──────── DOCUMENT

Lost on Planet China: The Strange and True Story of One Man's Attempt to Understand the World's Most Mystifying Nation or How He Became Comfortable Eating Live Squid

Home > Other > Lost on Planet China: The Strange and True Story of One Man's Attempt to Understand the World's Most Mystifying Nation or How He Became Comfortable Eating Live Squid > Page 28
Lost on Planet China: The Strange and True Story of One Man's Attempt to Understand the World's Most Mystifying Nation or How He Became Comfortable Eating Live Squid Page 28

by J. Maarten Troost


  There are few words more evocative than Silk Road. Imagine a world inhabited by Sogdians, Gokturks, Ferghanians, Parthians, Bactrians, Nabataeans, Samanids, and other civilizations now lost to us, a world of traders and conquerors, missionaries and zealots, poets and muses, traversing the vast distances of Eurasia, trading the gold of Rome for the silk of Xi’an. There were hundreds of trails from the Mediterranean to China that would collectively become known as the Silk Road, lonesome paths over treacherous passes and barren deserts upon which civilizations rose and fell. One such path had skirted the vast desolation of the Taklamakan Desert in northern China and made its way to the town of Dunhuang, near the splendid Mogao Caves, where for centuries Buddhist monks had carved and painted scenes of wonder and devotion, a vast tomb of extraordinary artwork that for centuries lay lost and forgotten.

  Flying in, I could see how this could happen, this losing of one of the great repositories of ancient art. The Mogao Caves lie at the very edge of the Taklamakan Desert, an enormous, expanding emptiness fringed by the soaring Kunlun Mountains. This desert is one of the world’s largest sand deserts. And, of course, it can get a little dusty here as wind stirs the fine grains. Indeed, as I walked across the tarmac at the airport, I listened to the jet engines wheezing and sputtering from all the sand. I watched the mechanics on their bicycles, pedaling toward the plane to investigate this strange grinding and whirring of the engines, and I thought of Buddhism, its Zen variation, and once again noted that I should look into it, because I was not at all calm flying in China and I really needed to do something about it.

────────────────
──────── MATERIAL PROVIDED

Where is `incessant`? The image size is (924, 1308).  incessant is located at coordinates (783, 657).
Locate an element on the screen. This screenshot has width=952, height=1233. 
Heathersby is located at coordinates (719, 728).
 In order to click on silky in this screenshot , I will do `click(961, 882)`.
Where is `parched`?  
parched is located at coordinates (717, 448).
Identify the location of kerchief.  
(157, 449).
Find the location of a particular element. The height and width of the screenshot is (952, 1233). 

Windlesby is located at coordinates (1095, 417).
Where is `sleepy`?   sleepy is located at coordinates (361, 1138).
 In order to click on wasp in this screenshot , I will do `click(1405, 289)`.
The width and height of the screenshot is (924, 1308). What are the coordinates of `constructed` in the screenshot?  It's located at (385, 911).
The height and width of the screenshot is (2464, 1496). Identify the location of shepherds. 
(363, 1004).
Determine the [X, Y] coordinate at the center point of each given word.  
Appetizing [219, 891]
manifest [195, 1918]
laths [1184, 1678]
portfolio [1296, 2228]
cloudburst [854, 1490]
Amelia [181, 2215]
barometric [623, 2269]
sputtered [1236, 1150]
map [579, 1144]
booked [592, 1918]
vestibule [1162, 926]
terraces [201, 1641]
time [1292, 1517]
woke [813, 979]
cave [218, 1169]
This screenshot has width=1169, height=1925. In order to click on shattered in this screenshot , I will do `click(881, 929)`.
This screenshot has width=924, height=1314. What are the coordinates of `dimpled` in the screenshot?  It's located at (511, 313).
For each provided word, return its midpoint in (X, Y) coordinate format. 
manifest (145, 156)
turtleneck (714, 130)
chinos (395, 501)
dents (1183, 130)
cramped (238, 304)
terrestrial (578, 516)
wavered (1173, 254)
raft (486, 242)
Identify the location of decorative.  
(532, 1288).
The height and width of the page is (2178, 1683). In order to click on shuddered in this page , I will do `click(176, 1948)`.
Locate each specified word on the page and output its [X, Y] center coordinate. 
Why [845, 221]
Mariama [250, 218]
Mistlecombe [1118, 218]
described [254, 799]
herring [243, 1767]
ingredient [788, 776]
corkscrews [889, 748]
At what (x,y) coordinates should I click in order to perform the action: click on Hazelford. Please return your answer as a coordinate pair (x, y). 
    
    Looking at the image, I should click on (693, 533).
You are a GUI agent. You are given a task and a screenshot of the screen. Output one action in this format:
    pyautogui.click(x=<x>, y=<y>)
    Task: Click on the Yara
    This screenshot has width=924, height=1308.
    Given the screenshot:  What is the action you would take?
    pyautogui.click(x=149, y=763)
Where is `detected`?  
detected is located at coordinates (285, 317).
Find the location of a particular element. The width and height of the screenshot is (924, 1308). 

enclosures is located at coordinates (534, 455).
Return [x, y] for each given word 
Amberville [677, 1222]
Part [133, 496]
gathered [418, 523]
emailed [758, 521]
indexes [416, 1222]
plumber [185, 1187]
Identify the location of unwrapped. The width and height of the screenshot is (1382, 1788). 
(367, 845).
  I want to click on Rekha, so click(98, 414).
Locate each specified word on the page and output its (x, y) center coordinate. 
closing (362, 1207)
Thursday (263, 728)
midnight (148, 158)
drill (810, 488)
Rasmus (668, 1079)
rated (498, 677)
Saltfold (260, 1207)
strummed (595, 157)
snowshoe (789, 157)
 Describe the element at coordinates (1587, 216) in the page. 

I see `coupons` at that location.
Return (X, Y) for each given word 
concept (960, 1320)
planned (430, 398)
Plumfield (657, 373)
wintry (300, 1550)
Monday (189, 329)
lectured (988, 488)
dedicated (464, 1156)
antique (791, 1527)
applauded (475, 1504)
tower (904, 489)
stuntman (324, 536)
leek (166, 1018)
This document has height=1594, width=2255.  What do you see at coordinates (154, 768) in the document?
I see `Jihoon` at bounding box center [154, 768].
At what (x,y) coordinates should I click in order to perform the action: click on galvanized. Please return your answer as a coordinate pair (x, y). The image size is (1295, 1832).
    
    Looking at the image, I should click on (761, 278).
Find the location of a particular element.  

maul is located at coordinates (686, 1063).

────────────────

■ PARTS OF THE EXERCISE ■
1. Where does the Silk Road excerpt say the Mogao Caves lie?
2. Please mark each statement yes or no based on the Silk Road excerpt, quoting the words that decide it: (a) The Taklamakan Desert is bordered by the Kunlun Mountains. (b) The narrator felt calm while flying in China. (c) The mechanics rode toward the plane in trucks.
These rows have no connection to the Silk Road excerpt.

■ FINAL ANSWERS ■
1. At the very edge of the Taklamakan Desert.

2.
(a) Yes: "an enormous, expanding emptiness fringed by the soaring Kunlun Mountains"
(b) No: "I was not at all calm flying in China"
(c) No: "I watched the mechanics on their bicycles, pedaling toward the plane"